Amar: I agree that, in general, we lack a robust awareness of the nature of nuclear war. In the early 1980s, for instance, that was different, at least to a degree. There was widespread and healthy fear of such a war. My sense is that it has largely dissipated. More worryingly, again, is that we see clear attempts to “popularize” the idea of “limited” nuclear war. That toxic illusion could prove devastating, literally.
NB: I know you think that there has been a serious misuse of history in Russia also in relation to this conflict. Of course, I’m more aware of examples in the US. Can you discuss how you think the distortion of history on the Russian side has contributed to this conflict?

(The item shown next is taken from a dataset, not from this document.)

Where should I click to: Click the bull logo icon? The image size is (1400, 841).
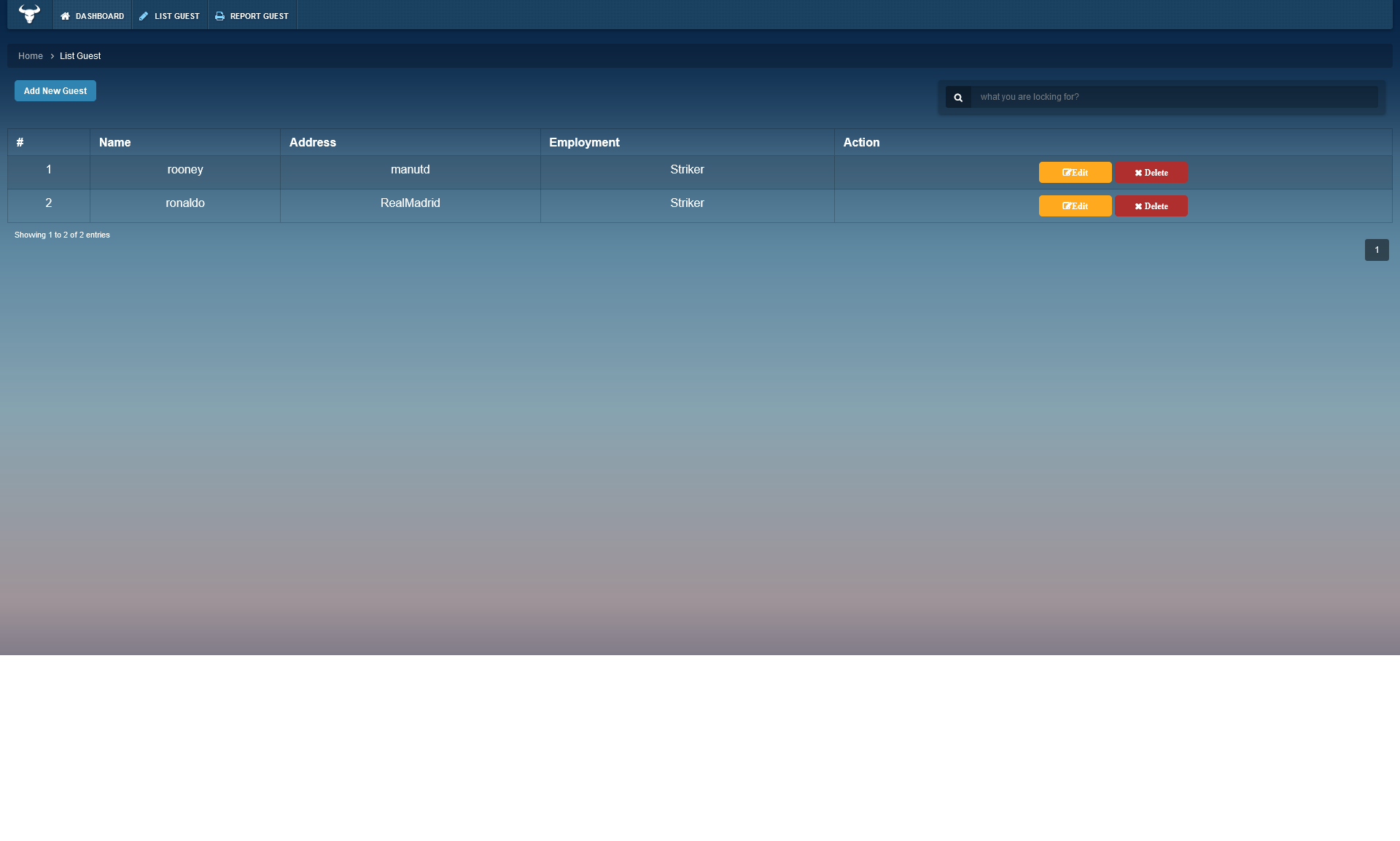pyautogui.click(x=29, y=14)
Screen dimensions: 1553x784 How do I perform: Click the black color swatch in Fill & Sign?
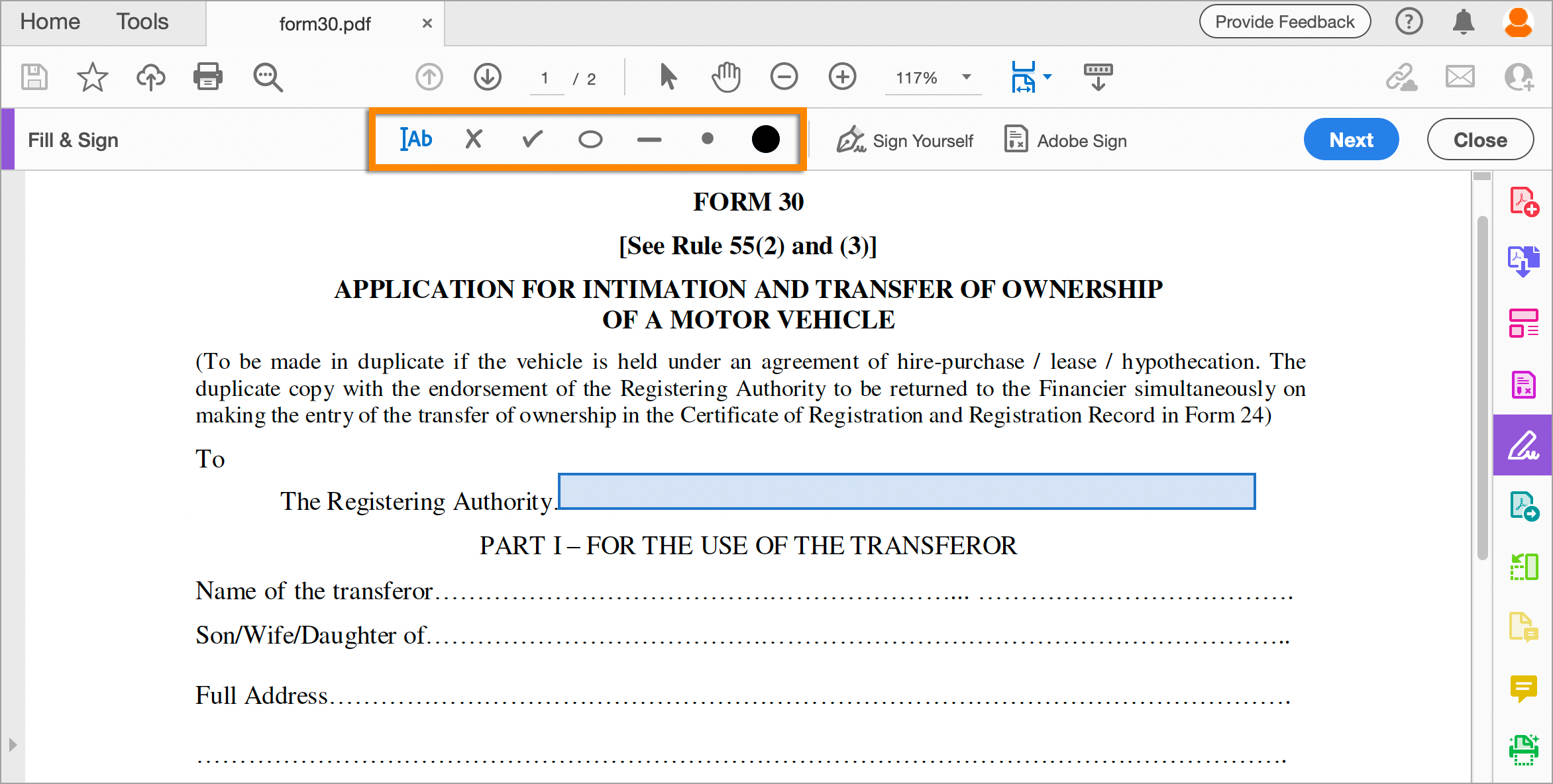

Amar: The single most important and worst factor is the Russian instrumentalizing of World War Two, or, to be precise, of the memory of the war between Nazi Germany (and its allies) and the Soviet Union between 1941 and 1945, known in Russian as the Great Fatherland War. It is true that this has long been an important memory, which, in and of itself, is natural, since it really was a decisive part of the defeat of global World War Two fascism and, at the same time, enormously costly – in human lives and everything else – for the whole Soviet Union.
What is anything but natural is the nationalist appropriation of that experience and its memory by the Russian leadership, its media, and conformist intellectuals and talking heads. This policy has produced the intellectual and moral perversion of trying to “justify” an attack on Ukraine as “denazification.” This is as pure a case of the abuse of “history” as you can find anywhere.
One key aspect of this specific lie is the false Russian allegation that the far right dominates contemporary Ukraine. In reality, while the latter has played an unusual and worrying role, especially since 2014, it has never ruled Ukraine or represented a majority view, even while it certainly would like to achieve cultural hegemony.
Russian propaganda, however, is, in essence, equating the Soviet World War Two struggle against Nazism and what is currently, in reality, a Russian war of aggression against Ukraine. This is not only deeply wrong, it also has very disturbing implications: By depicting its war in these false and apocalyptic terms, Russia has made possible massive escalation, including by committing war crimes and crimes against humanity, both of which have already occurred, to one precise extent or the other.
Ultimately, in retrospect, this Russian propaganda strategy will also do something else, namely sully and diminish the memory of the real struggle against Nazism, that is the one that did actually take place during World War Two. From now on, for many the shadow of the current Russian manipulation and instrumentalization will inevitably fall on this past. It is a stunning and horrifying irony, but the worst offense against a true, or at least a truer memory of the Soviet World War Two fight against Nazism is committed by Russia’s leadership, by it is its decision to misuse this past to seek to “justify” a war of aggression.